En utilisant le mensonge au besoin, comme ce fut le cas de l’Irak par exemple. Ou en imposant de lourdes sanctions, comme c’est le cas avec l’Iran, Cuba et la Corée du nord. Etre démocrate, surtout lorsque l’on est très fort, donne le droit de faire tout ce qu’on veut. Ainsi, les Etats Unis, la plus puissante démocratie au monde, veulent piétiner le droit international, piquer les Groenland au Danemark, chasser les Palestiniens de leurs terres ?

Chut ! Le président américain a été élu démocratiquement. Israël a massacré près de 50000 Palestiniens à Gaza, tue chaque jour les Palestiniens de Cisjordanie, a bombardé le Liban, la Syrie, l’Iran, pratique l’apartheid entre ses citoyens juifs et arabes ? Taisez-vous bon Dieu ! Israël est la seule démocratie au Moyen-Orient.  En Inde, les extrémistes hindous de Narendra Modi font la chasse aux musulmans ? Attention ! Vous parlez de la plus grande démocratie du monde, Monsieur !
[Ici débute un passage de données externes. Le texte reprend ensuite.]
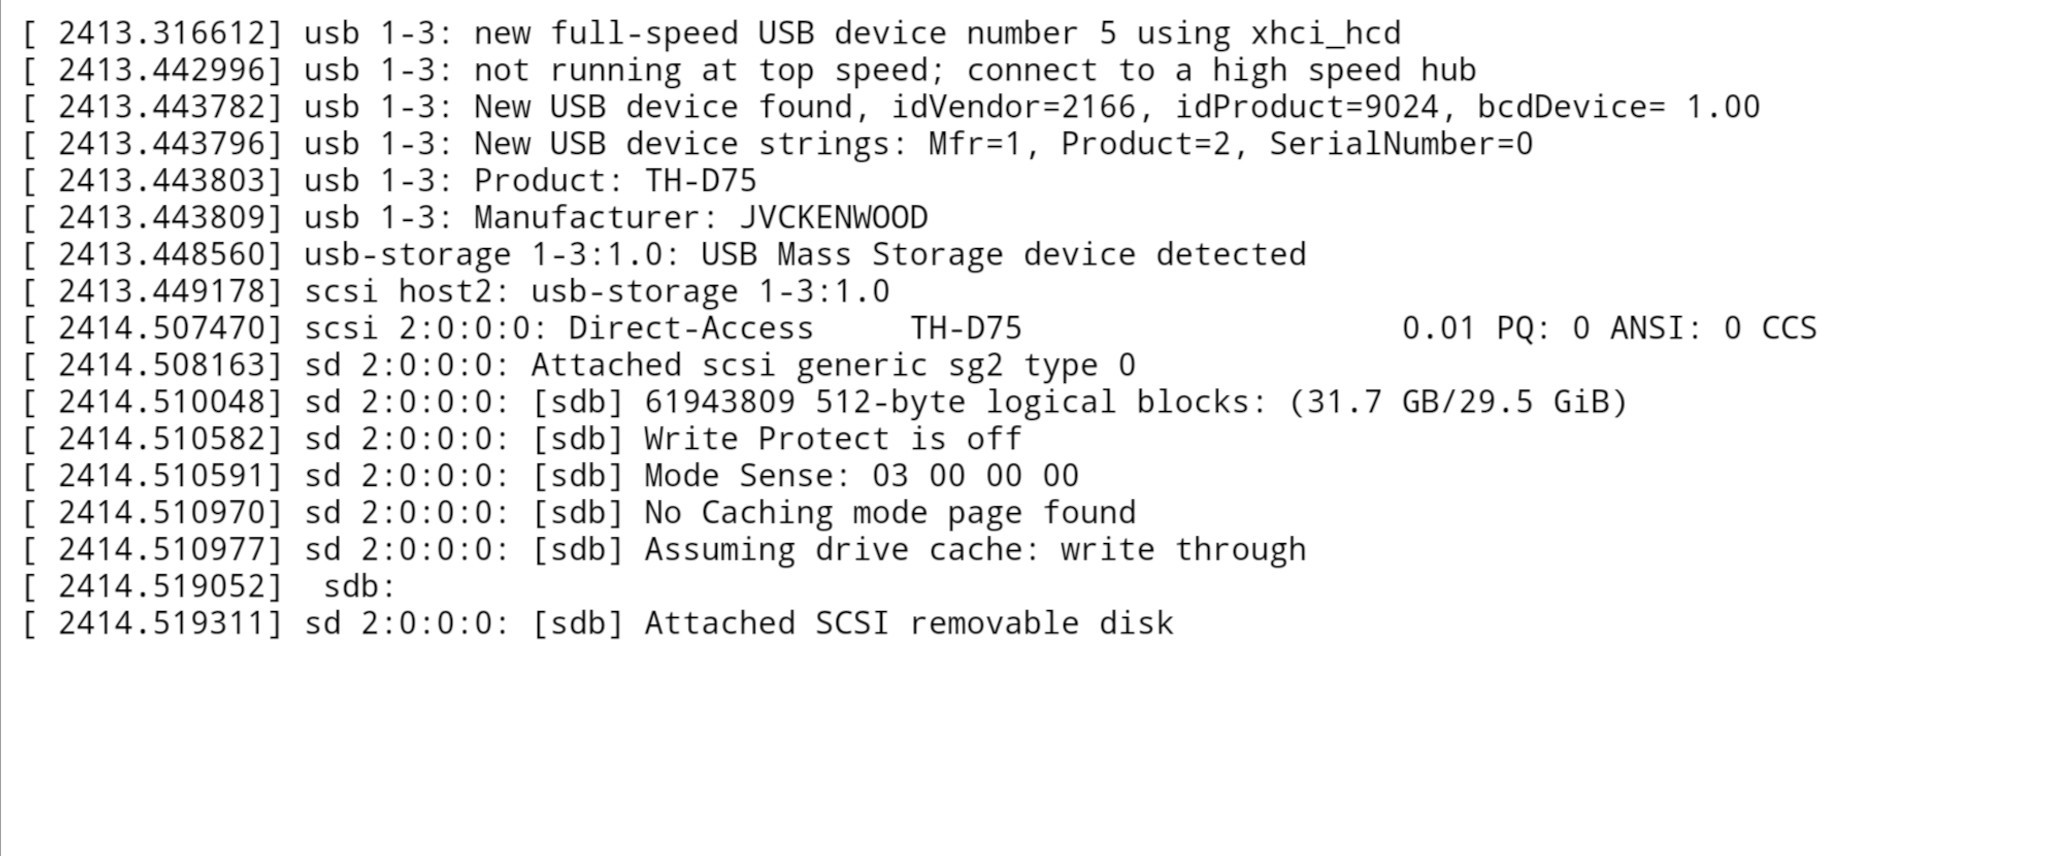Click the '(31.7 GB/29.5 GiB)' size text
This screenshot has height=856, width=2048.
(1458, 403)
Et lorsque l’on est démocrate, l’on peut donner des leçons au reste du monde et choisir ses amis. Même s’ils ne sont pas tout à fait démocrates. Par exemple, un de vos amis peut ne jamais organiser d’élection, couper régulièrement des têtes, interdire aux femmes (qui doivent être toutes voilées) de conduire des voitures, mais s’il a beaucoup de pétrole et à la bonne idée de dépenser tout son argent chez vous, on peut le considérer comme un démocrate et il peut faire tout ce qu’il veut. Comme découper un journaliste en petits morceaux par exemple.